Вечер Скорцени провел в узком кругу: адмирал Хейе, княгиня Сардони – которая продолжала представать перед здешним обществом под именем Стефании Ломбези, хотя настоящее имя ее являлось тайной разве что для адмирала да еще для командира группы камикадзе обер-лейтенанта Коргайля; и, конечно же, князь Боргезе – импозантная внешность, блистательный цивильный костюм, неподражаемое итальянское красноречие…
У пирса покачивался на штормовом ветру небольшой, «карманный», как называл его Хейе, итальянский крейсер «Неаполь», командир которого, капитан первого ранга, с грустью восседал в конце их небольшого стола; в казарме бредили любовными снами молодые крепкие парни, чья судьба была предрешена их преданностью рейху и фюреру; а здесь произносили тосты, и компания вела себя, как подвыпившие на поминках весельчаки, забывшие на время, по какому, собственно, поводу собрались.
Здесь все было предусмотрено. У каждого мужчины оказалось по даме. Правда, заминка вышла со Скорцени и обер-лейтенантом Коргайлем. Однако ее довольно мудро развеяла Фройнштаг. Заметив, как влюбленно льнет к штурмбаннфюреру Стефания Ломбези, Лилия уступила ей «первого диверсанта рейха» без обид и сцен ревности, подчеркнуто склоняясь к тому, чтобы разделить одиночество обер-лейтенанта – обойденного здесь не только чинами, но и женщинами. Впрочем, он и попал в эту высокородную компанию только по настоянию Лилии, которое очень удивило адмирала Хейе.
– Я понимаю, что рядовой Райс не из разговорчивых, – послал пробный шар обер-лейтенант, так до конца и не выяснивший, чем же завершилось странное свидание Фройнштаг со смертником. – Но что поделаешь, когда человек пребывает в состоянии прострации…
– Я бы не сказала, что Райс пребывал в этом вашем состоянии… прост-ра-ции, – едва вымолвила не очень нравившееся ей словцо. – К тому же у меня такое впечатление, что это все мы пребываем сейчас в глубочайшей прострации.

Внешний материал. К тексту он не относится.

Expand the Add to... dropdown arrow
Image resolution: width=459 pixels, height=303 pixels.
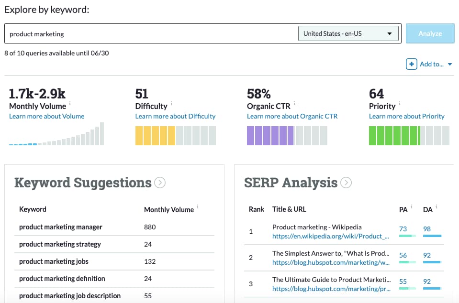point(450,65)
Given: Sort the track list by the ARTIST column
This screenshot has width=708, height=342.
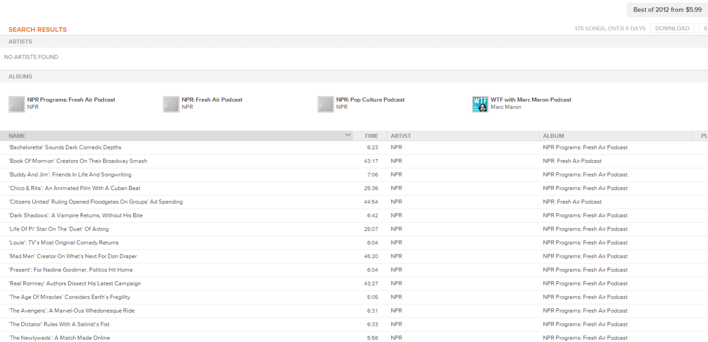Looking at the screenshot, I should (401, 135).
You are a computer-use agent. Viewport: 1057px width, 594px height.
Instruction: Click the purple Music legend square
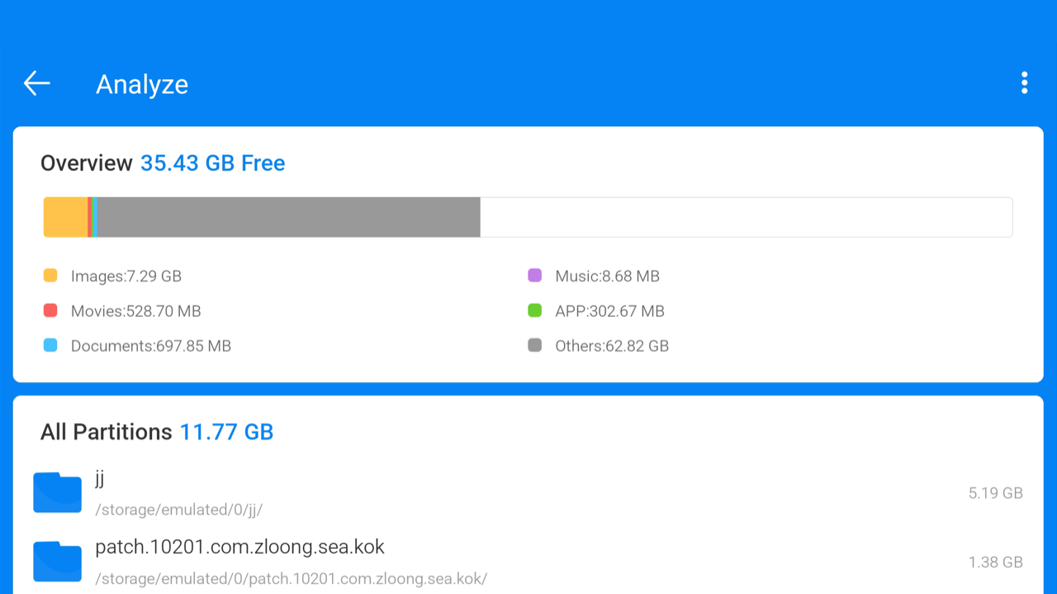(x=536, y=276)
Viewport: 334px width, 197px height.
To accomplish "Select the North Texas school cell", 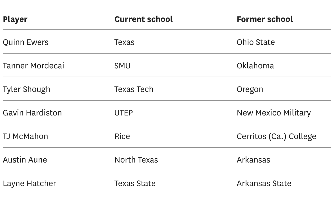I will (136, 160).
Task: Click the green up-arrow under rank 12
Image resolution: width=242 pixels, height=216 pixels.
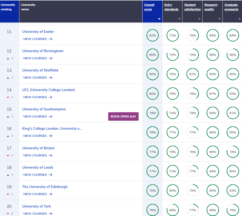Action: tap(8, 59)
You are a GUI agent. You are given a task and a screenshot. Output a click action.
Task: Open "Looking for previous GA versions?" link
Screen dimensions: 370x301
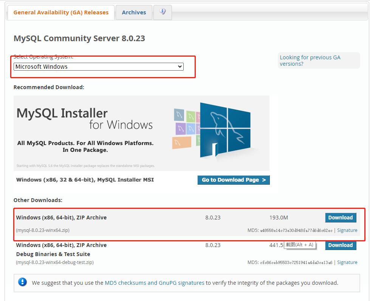tap(310, 60)
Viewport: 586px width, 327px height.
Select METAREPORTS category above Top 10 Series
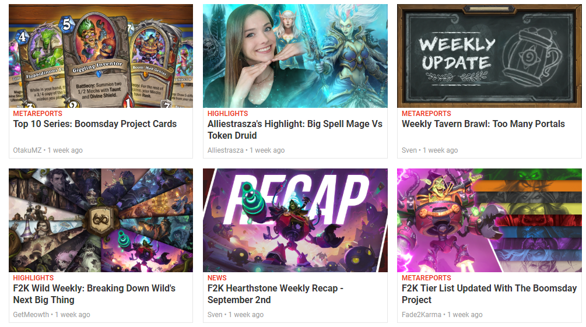38,114
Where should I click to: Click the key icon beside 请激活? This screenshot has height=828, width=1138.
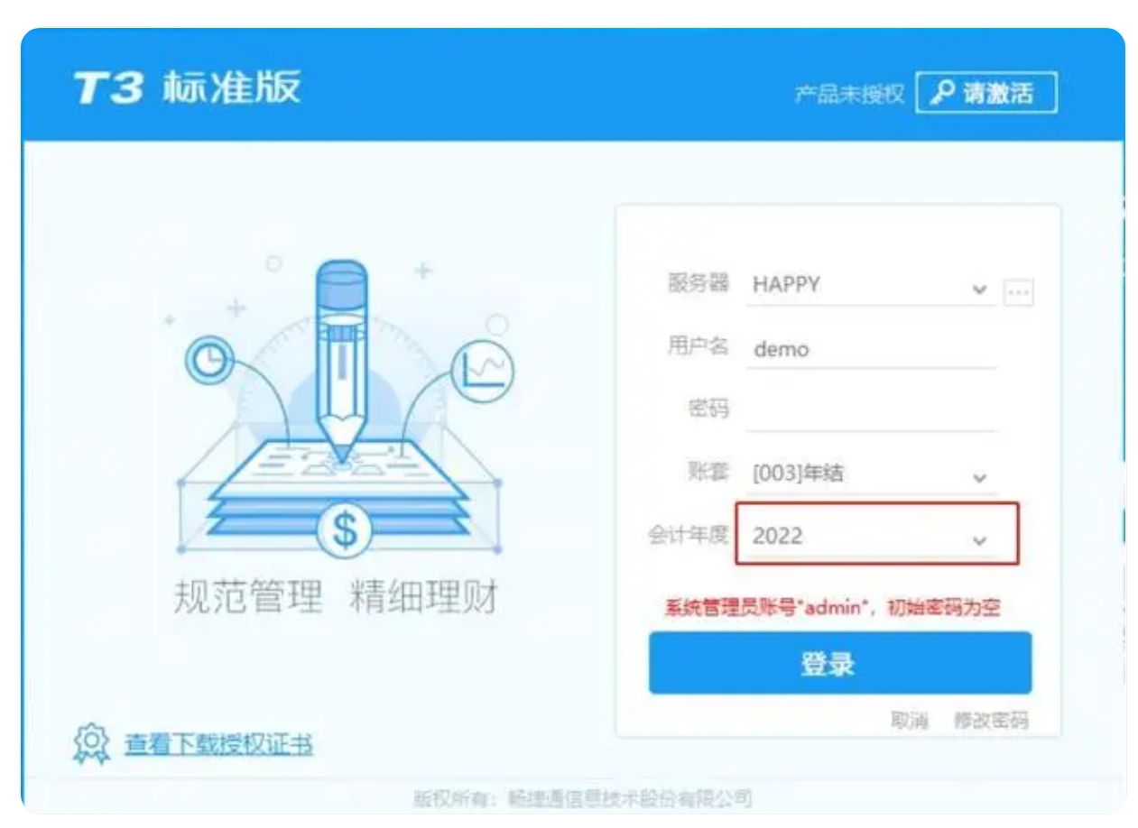coord(943,93)
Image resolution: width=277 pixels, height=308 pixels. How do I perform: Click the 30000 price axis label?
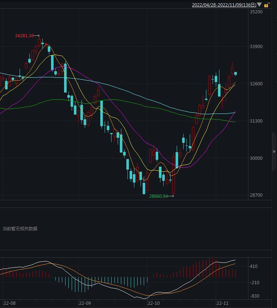256,158
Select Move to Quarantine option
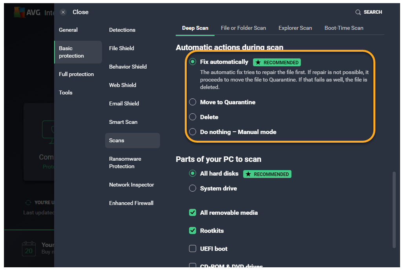This screenshot has height=272, width=404. coord(193,102)
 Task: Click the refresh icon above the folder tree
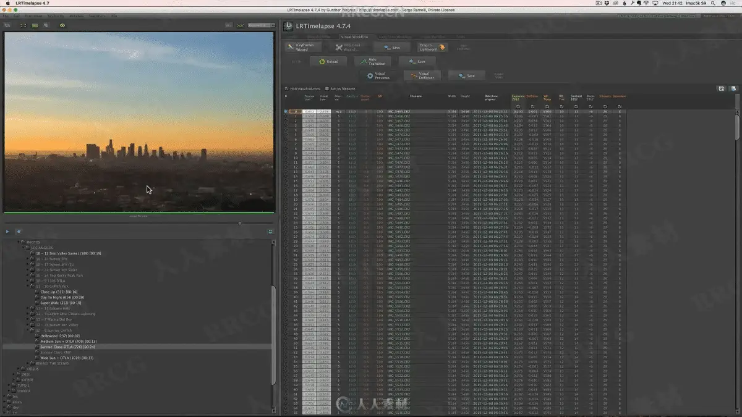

Лилия с грустной ненавистью взглянула на Стефанию Ломбези и долго цедила приторно-сладкое вино, задуманное богами где-то на благословенных холмах Апулии. Не нравился ей этот вечер, не нравился пир. Ее вдруг потянуло в рейх, в Берлин, где ее точно так же никто не ждал, как и здесь, в Италии. Да и она тоже никого и ничего хорошего не ждала от этого возвращения в столицу.
– Меня удивило, что он так неохотно согласился встретиться с вами.
– Очевидно, поступая в школу камикадзе, парни принимают обет безбрачия и целомудрия. На их лицах – печать монашеского воздержания. У меня была возможность видеть их.
Обер-лейтенант молча кивал головой. Это было одной из его странностей – он постоянно кивал и нервно скрещивал пальцы, то и дело выламывая их в суставах. И вообще вид у него был такой, будто в следующую минуту он начнет заламывать руки и стенать, стенать… по все еще не убиенным курсантам своим. Нужно было только дождаться этой стадии его экзальтации.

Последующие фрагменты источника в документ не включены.